А. П. Чехов. Чайка Люди-львы и люди-куропатки, Кошколюди и собаколюди
В хаосе, вернее, в беспорядке Мечутся – горошины на блюде. Мышеглазки
или глазомышки, Мышелюди с ангельским мечом Прогрызают жизнь до кочерыжки,
Бьют под дых спартаковским мячом. Шароосень в желтизне каштанов,
Разноцветный дом для чёрных птиц. Почему в метро так много пьяных Грустно
дремлют тряпочками лиц? Люди в форме, люди при погонах Думают, как
шизика достать, И торчит мешком из-под вагона Тот, кому на всё теперь
плевать. ЭЛЕКТРИК Заскорузлыми пальцами мнёт проводки, Не
спеша починяет проводку. Развлеченья его коротки – Телевизор под вечер и
водка. Но движенья скупы и точны Укротителя бешеных молний,
Электроны в него влюблены, И контакты дыханием полны. И когда раз
двенадцать подряд Подмастерью талдычит науку, Подзатыльники просятся в
руку, А глаза вдохновенно горят. МОИ ДРУЗЬЯ Мои друзья почти
богоподобны. Соревноваться с ними? Да куда мне! Один – под камнем в
подмосковной Лобне, Другой лежит в Малаховке под камнем. А Тимофеев
жарится в Айове, Лямпорт за жизнь сражается в Нью-Йорке, И я один. Сердито
хмурю брови, Сижу в Москве, как голубь на помойке. К чему я это? Мне
ворчать не надо – Меня пока не выбросили в урну. Вон, Петя Берлянд – на
«Каховской». Рядом, А словно на каком-нибудь Сатурне. Разводит жизнь,
когда выводит в люди, Довольно насмеялись, нашумелись! Друзья мои как
птицы разлетелись. Других уже, наверное, не будет. *** С
нашей встречи, друг дорогой Пролетело немало лет. Мы по-прежнему вместе с
тобой — Затянулся наш тет-а-тет. Сколько прожито слез и мук И
растрачено сил! Но как будто вчера, мой друг, Я тебя полюбил.

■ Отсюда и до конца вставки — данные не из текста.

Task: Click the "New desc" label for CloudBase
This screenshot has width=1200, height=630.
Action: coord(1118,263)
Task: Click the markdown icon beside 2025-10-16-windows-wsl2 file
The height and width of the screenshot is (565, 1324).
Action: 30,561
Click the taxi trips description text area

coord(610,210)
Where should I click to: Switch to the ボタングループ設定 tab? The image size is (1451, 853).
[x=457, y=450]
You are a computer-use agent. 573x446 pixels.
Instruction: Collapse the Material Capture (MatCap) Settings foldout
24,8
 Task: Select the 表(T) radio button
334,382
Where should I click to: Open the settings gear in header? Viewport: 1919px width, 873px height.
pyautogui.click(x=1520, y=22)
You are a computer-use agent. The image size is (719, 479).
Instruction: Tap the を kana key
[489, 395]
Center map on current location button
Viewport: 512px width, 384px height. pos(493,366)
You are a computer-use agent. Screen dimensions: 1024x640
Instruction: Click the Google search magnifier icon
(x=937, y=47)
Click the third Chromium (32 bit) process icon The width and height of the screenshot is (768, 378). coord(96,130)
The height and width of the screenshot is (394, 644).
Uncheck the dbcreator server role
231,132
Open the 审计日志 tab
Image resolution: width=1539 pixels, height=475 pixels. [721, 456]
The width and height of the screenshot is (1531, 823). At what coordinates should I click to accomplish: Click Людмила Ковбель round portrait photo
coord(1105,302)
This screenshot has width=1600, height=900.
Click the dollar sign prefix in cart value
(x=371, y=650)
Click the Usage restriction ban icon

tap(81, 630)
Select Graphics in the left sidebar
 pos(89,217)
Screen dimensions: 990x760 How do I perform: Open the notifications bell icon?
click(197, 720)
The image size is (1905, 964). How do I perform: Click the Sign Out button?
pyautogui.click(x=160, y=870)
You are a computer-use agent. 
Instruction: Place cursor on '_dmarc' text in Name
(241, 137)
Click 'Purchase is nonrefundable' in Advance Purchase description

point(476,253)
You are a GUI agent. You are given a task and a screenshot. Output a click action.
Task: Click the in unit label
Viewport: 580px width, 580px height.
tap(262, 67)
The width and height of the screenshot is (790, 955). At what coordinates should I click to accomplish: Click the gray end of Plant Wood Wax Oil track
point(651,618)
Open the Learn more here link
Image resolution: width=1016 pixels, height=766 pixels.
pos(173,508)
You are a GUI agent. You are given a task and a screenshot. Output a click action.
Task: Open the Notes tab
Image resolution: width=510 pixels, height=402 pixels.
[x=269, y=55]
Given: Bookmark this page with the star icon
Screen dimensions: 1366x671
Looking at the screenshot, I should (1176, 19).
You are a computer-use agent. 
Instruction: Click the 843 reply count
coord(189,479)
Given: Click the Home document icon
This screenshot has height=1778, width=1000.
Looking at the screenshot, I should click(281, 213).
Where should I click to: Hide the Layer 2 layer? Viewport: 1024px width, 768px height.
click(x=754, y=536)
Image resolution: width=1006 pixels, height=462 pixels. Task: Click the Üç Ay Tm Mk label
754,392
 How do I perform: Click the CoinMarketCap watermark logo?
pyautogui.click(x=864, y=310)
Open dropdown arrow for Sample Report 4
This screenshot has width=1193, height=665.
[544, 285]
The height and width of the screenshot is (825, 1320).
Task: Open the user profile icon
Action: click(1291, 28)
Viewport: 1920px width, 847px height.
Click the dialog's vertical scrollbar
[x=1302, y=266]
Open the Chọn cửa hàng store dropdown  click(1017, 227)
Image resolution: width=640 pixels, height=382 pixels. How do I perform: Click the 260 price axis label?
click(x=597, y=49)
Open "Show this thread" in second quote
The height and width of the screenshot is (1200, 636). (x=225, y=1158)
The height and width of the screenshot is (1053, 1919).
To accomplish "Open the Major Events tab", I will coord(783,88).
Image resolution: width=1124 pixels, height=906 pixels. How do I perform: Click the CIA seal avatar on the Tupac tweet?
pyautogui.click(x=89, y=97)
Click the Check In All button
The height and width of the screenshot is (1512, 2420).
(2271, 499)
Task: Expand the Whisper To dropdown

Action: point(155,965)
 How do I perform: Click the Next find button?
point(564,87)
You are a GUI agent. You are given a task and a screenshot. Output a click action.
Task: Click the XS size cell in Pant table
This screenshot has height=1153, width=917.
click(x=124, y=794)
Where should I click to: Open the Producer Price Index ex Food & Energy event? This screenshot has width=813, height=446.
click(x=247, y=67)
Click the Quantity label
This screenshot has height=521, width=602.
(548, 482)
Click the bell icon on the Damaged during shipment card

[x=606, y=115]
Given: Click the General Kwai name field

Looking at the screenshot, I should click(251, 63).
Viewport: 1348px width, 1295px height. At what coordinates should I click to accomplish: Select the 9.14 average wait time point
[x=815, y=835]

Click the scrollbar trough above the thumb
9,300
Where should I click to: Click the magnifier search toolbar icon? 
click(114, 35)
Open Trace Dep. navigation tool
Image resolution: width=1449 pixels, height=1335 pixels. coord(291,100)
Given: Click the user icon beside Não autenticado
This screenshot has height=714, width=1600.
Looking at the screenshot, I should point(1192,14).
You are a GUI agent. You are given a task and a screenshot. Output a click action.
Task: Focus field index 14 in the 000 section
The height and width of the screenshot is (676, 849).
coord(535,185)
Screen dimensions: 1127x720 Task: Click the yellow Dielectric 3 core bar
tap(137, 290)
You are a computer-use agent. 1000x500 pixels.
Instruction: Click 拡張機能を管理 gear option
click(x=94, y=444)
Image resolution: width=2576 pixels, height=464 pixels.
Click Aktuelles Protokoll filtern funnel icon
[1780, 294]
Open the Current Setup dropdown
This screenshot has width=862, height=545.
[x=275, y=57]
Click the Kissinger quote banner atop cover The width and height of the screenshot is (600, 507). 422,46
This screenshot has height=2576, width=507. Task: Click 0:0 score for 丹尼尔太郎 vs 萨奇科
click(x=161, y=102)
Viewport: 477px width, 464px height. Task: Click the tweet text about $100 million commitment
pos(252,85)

Помнишь темные вечера? Платье легкое, тихий двор? Словно мы обнялись вчера
И целуемся до сих пор. МАНДЕЛЬШТАМ Уже ничего, ничего он поделать не
мог, Тот век-волкодав, что хватал тебя жадною пастью. Слова разлетелись,
как птицы, над сетью дорог, Как вестники света, как вестники юного счастья.
А век всё трепал тебя в «чистых» руках палачей, Уже понимая в тоске, что
и пытки напрасны, – В могучий поток превратился звенящий ручей, Над этим
отныне ни кесарь, ни время не властны. Каким бы нелепым и жалким ты ни
был в конце, Моля о пощаде того, кто не дарит прошенья, Всё это не важно –
не помнят стихи о творце, Свободен их голос, исполнено предназначенье.
ПИСЬМО БРОДСКОМУ Уже не сиквелы, а квадрИклы Освещают с экранов
столетье наше, Наш общественный строй не понять Периклу, Он настолько
стабилен, что даже страшен. Так легко скептицизм узнаваем в ритме, А
писать ни о чем превратилось в принцип. У нас Шилов — художник, певица –
Бритни, Но все так же нюра грустит о принце. Не хватает пищи и
территорий, И ничтожность рядом, с гореньем духа. Все мы бродим между
чужих историй, Для своих — нигде не находим слуха. Я пишу тебе,
дорогой мой Бродский, Почему бы и нет, раз никто не слышит В Новополоцке
или в Петрозаводске, Ни в Москве, ни в Кинешме, ни в Париже
ПИНГ-ПОНГ В ПИОНЕРСКОМ ЛАГЕРЕ Белый шарик
скок-скок — Два спортивных подростка Забывчиво, долго и хлёстко
Направляют его.
Щёлк.
Щёлк. В тишине под соснами, вечером, и, Может быть, с их вершин
опускается сумрак и всё Очертанья теряет свои. Мир закручивает и
несёт. Белый шарик всё ещё виден. Белый шарик: скок-скок.